## Start

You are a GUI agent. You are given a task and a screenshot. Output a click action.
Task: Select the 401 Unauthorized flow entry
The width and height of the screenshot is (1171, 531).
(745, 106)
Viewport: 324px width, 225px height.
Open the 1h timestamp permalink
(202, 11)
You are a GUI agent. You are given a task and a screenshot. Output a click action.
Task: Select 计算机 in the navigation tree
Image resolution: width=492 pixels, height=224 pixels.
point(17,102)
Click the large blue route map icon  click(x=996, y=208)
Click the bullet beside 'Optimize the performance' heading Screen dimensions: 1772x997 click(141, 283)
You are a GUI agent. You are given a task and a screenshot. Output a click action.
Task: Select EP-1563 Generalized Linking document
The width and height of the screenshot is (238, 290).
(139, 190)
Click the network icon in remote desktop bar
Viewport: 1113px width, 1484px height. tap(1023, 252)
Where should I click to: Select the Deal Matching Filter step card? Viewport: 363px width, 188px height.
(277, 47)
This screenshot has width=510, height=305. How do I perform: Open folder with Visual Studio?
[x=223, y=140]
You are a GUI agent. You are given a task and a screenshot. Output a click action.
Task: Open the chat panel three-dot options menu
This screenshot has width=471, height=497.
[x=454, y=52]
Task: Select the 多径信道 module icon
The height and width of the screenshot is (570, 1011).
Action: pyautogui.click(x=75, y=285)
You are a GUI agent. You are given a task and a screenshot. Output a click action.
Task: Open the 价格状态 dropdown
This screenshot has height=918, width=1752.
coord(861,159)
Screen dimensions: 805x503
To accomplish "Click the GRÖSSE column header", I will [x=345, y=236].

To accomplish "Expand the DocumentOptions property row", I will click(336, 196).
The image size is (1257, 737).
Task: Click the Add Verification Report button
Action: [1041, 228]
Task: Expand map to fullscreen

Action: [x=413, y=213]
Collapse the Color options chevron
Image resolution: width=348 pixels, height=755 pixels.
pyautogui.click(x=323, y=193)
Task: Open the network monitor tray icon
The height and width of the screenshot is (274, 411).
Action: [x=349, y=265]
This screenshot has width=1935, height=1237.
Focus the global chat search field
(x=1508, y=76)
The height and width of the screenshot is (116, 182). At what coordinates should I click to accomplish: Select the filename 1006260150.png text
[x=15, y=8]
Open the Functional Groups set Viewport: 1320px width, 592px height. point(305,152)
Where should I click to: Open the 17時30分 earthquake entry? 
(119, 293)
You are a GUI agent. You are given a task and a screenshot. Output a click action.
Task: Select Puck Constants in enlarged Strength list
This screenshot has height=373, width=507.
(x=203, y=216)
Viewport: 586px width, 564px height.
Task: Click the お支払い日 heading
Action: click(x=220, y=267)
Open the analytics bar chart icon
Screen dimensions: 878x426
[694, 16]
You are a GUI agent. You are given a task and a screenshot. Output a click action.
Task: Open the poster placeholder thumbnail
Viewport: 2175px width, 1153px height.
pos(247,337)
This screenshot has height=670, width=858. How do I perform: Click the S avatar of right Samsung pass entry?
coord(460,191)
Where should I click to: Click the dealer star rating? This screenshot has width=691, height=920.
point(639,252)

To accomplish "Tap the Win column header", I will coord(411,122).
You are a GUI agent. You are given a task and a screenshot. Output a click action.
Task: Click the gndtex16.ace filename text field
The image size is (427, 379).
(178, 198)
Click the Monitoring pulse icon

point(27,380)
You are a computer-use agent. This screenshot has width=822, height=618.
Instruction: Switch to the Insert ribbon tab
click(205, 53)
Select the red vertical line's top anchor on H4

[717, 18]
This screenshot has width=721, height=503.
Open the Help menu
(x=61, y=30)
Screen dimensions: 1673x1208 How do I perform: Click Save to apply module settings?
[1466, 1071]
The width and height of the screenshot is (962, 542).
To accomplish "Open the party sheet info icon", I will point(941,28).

## End

CHALLENGE: Print the rows above again without changes, from the line with "I will coord(411,122)." to the line with "(x=61, y=30)", both of those lines included.

ANSWER:
To accomplish "Tap the Win column header", I will coord(411,122).
You are a GUI agent. You are given a task and a screenshot. Output a click action.
Task: Click the gndtex16.ace filename text field
The image size is (427, 379).
(178, 198)
Click the Monitoring pulse icon

point(27,380)
You are a computer-use agent. This screenshot has width=822, height=618.
Instruction: Switch to the Insert ribbon tab
click(205, 53)
Select the red vertical line's top anchor on H4

[717, 18]
This screenshot has width=721, height=503.
Open the Help menu
(x=61, y=30)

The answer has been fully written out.